Very nice outside I think we can say officially spring is here … INDYDOG14!

GunLakeDeb
GunLakeDeb

Michael – congrats on your upcoming retirement – and have fun chasing! I’m no chaser, but do have a few open places nearby where I might drive to get a long-distance view of something brewing; and of course I have a wide-open view of anything headed towards Wayland/Caledonia/Grand Rapids simply by standing on my deck.

Sandy (Hudsonville)
Sandy (Hudsonville)

I have a great view of what’s coming from Lake Michigan. It’s fun to watch things move in whether it’s summer or winter.

Slim

The official low at GRR this morning was 30° here at my house the low was a colder 27° even with the sun and temperatures in the upper 50’s to 60° the very low dew points in the upper teens and the wind made it feel much cooler then that in the shade the last two days.
Slim

Slim

At this time, it looks like April 2018 will be the 4th coldest April in Grand Rapids history. We will know for sure tomorrow the current mean temperature at GRR is 39.7° and the current 5 coldest April’s are
1. 1907 37.6°
2. 1950 39.6°
3. 1975 39.8°
4. 1926 40.4°
5. 1904 40.9°
My guess it that this year will take over the 4th spot from 1926 with a projected mean of around 40.1°
Slim

ROCKY (Rockford)
ROCKY (Rockford)

You ROCK Slim! Mookie said this April was not cold at all, however the FACTS don’t lie baby!

Mookie
Mookie

Very warm week upcoming! WOOD has 70, 77, 76, and 73 starting today.
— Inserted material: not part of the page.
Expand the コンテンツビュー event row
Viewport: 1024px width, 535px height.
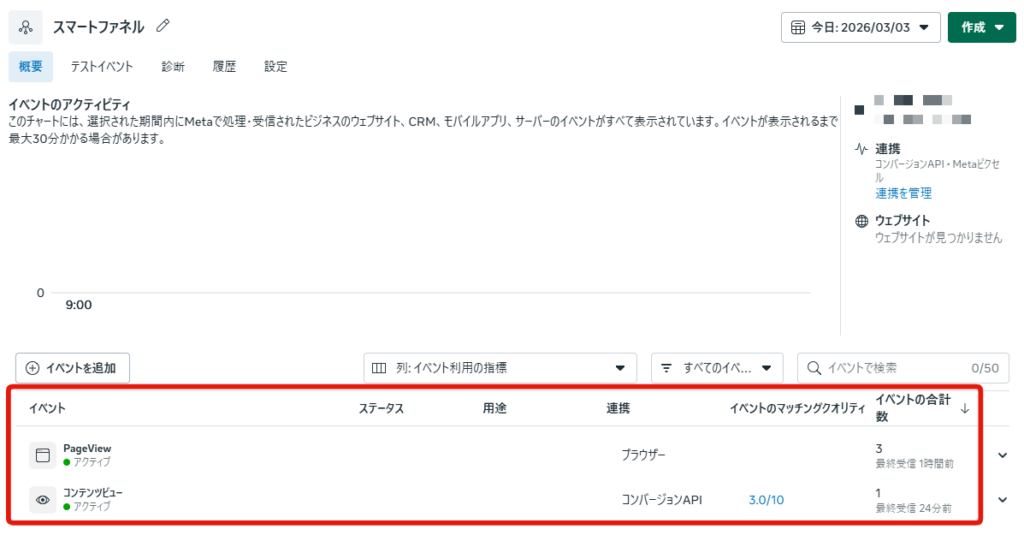tap(1003, 499)
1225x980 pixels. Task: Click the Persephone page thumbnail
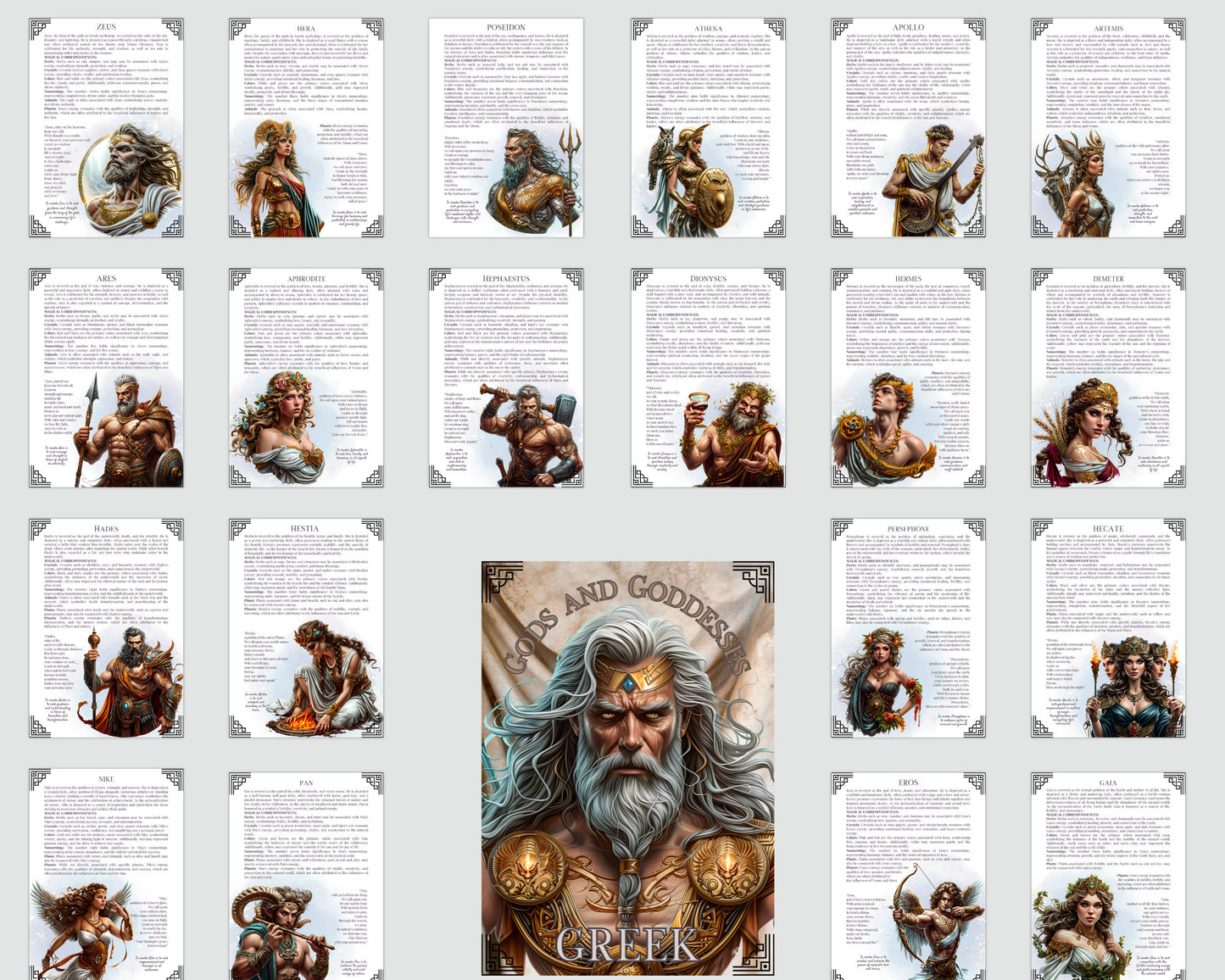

In fact, the coldest high temp the next 8 days is 64 degrees.

Mookie
Mookie

Average high is 64 degrees – which could be around the low temp Tues and Wed night.

Slim

The average high temperatures are rising rapidly for the next few weeks by Tuesday the average high is 65 and by Thursday it is up to 67° and by May 7th it is up to 67°. The NWS has H/L of 68/50,78/62,75/58,72/58,68/52,62/45 and 60/40 over the next week so some warm days/nights then some near to slightly below average highs typical early May weather.
Slim

Slim

One last note for today. There are some indications that later in May we could see a turn to a rather warm pattern with a good chance of more active weather pattern (more storms)
Slim

Mookie
Mookie

My prediction a few weeks back was a warm start to May, then a cool down, then a warm finish. It looks to be playing out that way so far!